Revise your budget
Creating a budget is a great way to keep spending on track and meet your savings goals for the year. Seeing where your money goes can be an eye-opening experience. A budget calculator Opens in new window can make running your numbers relatively painless. If you already make a budget, adjust it annually to account for changes like health and home insurance costs or income increases.
Compare your various expenses (morning lattes included) to your monthly income. If you find you have excess income, consider meeting with a financial professional to determine the best way to put that money to work.
Review your retirement savings
Review your IRA, 401(k) and other retirement plan contributions.
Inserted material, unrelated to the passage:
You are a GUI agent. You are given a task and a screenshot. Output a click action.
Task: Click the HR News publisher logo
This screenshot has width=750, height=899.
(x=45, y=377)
Are you saving enough? Can you save more?
Aim to contribute at least 15% of your paycheck to your retirement funds. If that sounds like a stretch, start smaller—say, at 10% or as much as you can—and increase your rate by one or two percentage points each year.
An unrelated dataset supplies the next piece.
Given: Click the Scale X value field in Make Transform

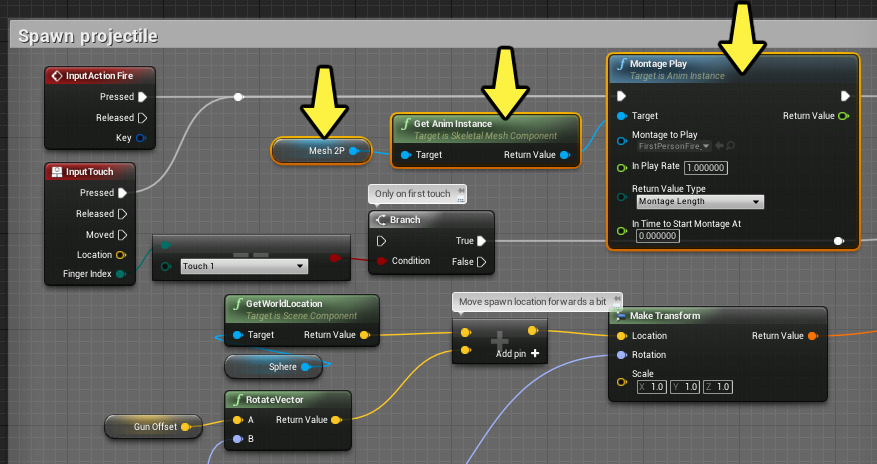Looking at the screenshot, I should tap(655, 386).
If you're at least age 50 (or will be by year-end), take advantage of "catch-up" contributions: The IRS allows you to contribute up to $7,000 to traditional and Roth IRAs—$1,000 above the standard limit—and you have until April 15, 2021 to fund yours for 2020.
For workplace retirement plans like 401(k)s, 2021 catch-up limits are $26,000, or $6,500 above the usual $19,500 cap.
Also, as your target retirement date nears, consider paring back on your investment risk by allocating less of your savings to stocks and more to fixed-income investments such as bonds. Talk to a financial advisor to determine whether your portfolio contains an optimal mix of stocks and bonds for your age and goals.
Make a debt-free plan
One silver lining to 2020’s financial clouds is that the average individual’s credit card debt fell for the first time in eight years, to $5,315, according to credit bureau Experian Opens in new window. Yet with interest rates Opens in new window on “drastic plastic” hovering close to 16%, that's still a lot of money wasted on interest payments.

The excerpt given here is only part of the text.